Em "O Abraço Gélido", Mary E. Braddon tece uma narrativa envolvente sobre paixão, promessas e o lado sombrio do amor. Conhecemos um jovem artista alemão, belo e talentoso, mas com uma alma "desalmada", que se envolve em um romance proibido com sua prima, Gertrude. Criados juntos sob a tutela do tio Wilhelm, eles juram amor eterno e se comprometem secretamente, desafiando as ambições paternas de um casamento vantajoso para Gertrude.

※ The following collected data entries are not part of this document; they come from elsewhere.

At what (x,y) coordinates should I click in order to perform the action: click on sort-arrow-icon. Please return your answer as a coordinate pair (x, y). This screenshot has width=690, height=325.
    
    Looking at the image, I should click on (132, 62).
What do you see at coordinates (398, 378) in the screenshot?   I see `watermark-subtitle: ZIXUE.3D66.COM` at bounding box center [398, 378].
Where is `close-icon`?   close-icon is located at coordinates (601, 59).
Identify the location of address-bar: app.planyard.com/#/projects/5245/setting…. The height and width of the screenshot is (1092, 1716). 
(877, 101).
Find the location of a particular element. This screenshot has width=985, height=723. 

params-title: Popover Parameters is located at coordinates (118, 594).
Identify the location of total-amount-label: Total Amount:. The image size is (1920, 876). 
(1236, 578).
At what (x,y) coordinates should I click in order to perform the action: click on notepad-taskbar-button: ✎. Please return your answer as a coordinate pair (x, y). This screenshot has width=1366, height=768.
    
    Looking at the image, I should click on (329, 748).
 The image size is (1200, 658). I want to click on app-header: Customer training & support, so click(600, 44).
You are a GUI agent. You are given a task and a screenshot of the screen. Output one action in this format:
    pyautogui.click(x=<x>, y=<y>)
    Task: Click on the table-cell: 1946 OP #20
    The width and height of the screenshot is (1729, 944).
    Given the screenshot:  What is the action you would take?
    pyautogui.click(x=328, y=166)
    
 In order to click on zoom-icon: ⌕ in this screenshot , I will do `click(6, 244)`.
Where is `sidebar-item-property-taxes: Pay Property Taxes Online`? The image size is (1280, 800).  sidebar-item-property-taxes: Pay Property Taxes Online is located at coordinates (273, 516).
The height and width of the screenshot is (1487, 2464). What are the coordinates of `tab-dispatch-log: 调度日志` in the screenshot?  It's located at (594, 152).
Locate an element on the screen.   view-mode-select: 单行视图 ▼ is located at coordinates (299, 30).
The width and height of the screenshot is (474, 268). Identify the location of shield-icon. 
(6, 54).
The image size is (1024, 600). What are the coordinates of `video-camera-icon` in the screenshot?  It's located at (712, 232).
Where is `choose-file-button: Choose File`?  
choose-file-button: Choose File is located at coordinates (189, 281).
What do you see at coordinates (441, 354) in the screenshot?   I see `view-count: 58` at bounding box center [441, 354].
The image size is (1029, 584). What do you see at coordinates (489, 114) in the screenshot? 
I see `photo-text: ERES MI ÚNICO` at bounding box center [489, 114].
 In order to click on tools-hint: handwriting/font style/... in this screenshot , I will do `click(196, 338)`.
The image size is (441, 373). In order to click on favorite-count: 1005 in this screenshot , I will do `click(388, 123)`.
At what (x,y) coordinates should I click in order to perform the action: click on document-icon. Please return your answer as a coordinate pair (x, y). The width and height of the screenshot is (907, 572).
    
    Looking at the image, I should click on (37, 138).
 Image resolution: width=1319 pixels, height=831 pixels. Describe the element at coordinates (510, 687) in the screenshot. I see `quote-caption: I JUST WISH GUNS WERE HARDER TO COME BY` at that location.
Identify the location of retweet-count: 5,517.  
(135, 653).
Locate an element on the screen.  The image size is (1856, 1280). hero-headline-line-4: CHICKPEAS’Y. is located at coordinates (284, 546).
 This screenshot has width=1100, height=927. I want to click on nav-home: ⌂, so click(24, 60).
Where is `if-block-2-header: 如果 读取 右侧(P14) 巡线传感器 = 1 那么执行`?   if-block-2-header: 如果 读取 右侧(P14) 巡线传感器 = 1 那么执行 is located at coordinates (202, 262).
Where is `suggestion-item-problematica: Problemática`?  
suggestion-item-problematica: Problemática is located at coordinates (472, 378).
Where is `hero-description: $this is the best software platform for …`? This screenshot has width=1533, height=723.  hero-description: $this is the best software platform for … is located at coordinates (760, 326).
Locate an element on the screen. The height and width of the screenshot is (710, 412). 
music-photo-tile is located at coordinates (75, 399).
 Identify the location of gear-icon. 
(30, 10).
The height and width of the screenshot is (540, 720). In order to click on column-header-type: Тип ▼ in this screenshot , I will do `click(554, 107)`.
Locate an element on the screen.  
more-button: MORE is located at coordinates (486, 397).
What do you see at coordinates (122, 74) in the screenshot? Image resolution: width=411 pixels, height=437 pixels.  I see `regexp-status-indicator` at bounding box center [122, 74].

O anel de noivado, uma serpente de ouro com a cauda na boca, simboliza a eternidade de seu pacto. Em meio a juras de fidelidade, o artista, com sua visão mística, promete retornar dos mortos por seu amor, enquanto Gertrude, de fé inabalável, acredita que os que partem em paz com Deus não podem voltar. Contudo, a partida inesperada do jovem para a Itália, em busca de fama, deixa Gertrude sozinha e questionando a solidez de suas promessas.
Esta obra explora a fragilidade dos laços humanos e a complexidade das emoções, mergulhando nas profundezas da devoção e do egoísmo. Braddon constrói um cenário onde o amor romântico se choca com a realidade da ambição e da separação, deixando o leitor a refletir sobre o verdadeiro significado da eternidade e da lealdade.